Aim: Write out the listing from its first line through the line holding "Action: coord(82,509)", inclusive, changing "logo icon" to "logo image" and leaving everything else the same.

Data section:
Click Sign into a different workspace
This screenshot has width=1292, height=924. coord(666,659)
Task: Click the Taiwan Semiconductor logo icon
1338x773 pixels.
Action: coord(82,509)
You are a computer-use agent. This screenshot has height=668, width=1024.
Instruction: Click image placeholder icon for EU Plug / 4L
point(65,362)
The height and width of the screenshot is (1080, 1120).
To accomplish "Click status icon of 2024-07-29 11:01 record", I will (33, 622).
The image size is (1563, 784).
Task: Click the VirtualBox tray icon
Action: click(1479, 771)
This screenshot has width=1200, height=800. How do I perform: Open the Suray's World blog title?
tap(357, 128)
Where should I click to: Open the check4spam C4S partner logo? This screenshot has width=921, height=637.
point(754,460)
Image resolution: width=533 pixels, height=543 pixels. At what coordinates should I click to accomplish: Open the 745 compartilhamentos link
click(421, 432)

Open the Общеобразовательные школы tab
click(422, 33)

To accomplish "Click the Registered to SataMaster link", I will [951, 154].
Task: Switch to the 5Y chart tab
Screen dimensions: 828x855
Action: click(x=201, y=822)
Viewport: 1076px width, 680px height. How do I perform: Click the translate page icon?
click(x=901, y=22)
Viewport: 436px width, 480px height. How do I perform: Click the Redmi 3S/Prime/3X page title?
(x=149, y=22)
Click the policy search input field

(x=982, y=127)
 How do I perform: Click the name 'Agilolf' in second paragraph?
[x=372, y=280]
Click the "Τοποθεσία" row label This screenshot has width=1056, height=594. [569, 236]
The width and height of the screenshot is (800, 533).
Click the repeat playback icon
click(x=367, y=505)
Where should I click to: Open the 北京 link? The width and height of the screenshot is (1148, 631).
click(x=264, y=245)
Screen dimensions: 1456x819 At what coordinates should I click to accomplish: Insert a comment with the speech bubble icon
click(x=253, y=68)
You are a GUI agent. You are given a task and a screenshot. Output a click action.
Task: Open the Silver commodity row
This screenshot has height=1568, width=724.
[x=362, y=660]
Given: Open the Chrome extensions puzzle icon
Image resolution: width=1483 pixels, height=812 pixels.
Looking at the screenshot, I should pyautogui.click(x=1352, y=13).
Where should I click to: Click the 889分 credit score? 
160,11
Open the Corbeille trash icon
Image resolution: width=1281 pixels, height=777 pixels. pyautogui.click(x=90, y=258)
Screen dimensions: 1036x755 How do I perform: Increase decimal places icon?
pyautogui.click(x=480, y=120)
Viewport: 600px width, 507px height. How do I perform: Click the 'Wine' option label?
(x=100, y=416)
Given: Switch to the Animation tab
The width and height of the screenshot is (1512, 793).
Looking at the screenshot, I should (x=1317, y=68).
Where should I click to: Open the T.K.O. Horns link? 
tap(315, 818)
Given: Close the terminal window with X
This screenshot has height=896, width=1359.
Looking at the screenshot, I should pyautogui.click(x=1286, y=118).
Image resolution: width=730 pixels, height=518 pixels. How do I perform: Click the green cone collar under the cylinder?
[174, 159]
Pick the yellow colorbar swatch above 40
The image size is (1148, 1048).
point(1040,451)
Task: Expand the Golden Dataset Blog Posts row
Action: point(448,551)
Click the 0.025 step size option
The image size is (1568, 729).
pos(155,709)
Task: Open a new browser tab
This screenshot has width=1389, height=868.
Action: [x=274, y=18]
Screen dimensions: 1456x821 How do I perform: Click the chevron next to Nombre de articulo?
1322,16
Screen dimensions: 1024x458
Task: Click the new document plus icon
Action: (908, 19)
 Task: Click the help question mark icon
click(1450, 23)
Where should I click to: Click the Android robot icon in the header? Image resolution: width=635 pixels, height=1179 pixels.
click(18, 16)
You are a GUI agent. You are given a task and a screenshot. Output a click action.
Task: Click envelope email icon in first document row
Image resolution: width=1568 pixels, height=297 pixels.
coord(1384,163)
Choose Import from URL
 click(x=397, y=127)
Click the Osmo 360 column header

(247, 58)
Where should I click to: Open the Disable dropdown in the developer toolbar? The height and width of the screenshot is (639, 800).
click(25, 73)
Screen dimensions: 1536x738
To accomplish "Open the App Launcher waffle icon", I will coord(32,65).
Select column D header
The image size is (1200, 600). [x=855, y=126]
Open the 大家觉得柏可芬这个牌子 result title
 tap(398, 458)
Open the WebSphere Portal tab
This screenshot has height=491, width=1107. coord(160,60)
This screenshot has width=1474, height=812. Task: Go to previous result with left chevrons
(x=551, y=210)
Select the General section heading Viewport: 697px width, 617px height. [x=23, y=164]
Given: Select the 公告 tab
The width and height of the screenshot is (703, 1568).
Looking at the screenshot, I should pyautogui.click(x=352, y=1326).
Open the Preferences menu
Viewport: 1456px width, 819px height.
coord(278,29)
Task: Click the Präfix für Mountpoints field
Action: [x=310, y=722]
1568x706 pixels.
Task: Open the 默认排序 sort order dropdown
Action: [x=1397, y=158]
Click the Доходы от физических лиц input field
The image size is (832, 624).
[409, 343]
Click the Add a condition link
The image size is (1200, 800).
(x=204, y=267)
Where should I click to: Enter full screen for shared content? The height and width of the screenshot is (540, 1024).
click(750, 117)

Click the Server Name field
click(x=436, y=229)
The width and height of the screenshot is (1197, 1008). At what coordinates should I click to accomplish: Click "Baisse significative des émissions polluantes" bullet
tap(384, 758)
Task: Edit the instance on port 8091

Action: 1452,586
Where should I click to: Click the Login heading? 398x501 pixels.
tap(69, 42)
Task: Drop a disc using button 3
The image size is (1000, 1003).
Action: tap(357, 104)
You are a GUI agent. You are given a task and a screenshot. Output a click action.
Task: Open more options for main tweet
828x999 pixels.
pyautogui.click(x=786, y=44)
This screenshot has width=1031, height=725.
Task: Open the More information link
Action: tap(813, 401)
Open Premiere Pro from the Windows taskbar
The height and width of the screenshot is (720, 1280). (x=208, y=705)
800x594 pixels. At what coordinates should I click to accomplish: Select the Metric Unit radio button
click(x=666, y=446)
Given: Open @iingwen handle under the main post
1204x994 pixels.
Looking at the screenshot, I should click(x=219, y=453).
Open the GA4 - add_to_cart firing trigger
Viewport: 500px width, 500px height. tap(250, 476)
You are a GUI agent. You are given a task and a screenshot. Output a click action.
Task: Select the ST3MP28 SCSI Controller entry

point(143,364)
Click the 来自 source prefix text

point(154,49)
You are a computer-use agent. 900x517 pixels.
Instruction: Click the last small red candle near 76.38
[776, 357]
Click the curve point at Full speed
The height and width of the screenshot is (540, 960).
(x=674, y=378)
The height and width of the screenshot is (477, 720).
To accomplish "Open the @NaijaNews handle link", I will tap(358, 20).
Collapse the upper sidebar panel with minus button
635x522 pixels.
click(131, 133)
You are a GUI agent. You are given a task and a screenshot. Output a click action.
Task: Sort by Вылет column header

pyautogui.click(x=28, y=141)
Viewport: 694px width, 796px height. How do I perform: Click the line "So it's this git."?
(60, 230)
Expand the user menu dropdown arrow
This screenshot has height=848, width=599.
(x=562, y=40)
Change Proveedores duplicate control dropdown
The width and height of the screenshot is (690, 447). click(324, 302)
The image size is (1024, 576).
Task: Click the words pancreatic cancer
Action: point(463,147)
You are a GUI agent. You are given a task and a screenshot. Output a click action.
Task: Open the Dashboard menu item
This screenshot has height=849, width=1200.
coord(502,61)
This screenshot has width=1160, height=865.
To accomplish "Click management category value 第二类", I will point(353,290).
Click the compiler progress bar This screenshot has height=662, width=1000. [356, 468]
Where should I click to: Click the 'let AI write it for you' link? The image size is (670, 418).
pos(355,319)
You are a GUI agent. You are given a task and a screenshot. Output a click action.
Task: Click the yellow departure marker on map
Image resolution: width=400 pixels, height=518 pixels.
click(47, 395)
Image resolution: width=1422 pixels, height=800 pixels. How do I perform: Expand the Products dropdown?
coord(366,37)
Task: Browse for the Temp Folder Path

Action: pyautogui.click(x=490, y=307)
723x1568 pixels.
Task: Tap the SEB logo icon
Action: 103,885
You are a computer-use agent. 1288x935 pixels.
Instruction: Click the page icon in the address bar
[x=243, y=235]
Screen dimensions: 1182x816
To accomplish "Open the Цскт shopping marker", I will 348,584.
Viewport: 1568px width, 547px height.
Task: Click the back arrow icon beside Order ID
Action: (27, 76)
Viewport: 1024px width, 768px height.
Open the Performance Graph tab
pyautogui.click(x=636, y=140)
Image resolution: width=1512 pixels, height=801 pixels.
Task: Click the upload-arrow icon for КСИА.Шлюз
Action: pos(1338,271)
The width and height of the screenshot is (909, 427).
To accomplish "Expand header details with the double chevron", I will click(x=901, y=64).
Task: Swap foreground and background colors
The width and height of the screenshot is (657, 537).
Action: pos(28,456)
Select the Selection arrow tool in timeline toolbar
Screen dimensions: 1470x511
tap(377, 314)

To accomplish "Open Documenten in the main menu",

Correct output:
Click Sign into a different workspace
This screenshot has width=1292, height=924. coord(666,659)
Task: Click the Taiwan Semiconductor logo image
1338x773 pixels.
Action: coord(82,509)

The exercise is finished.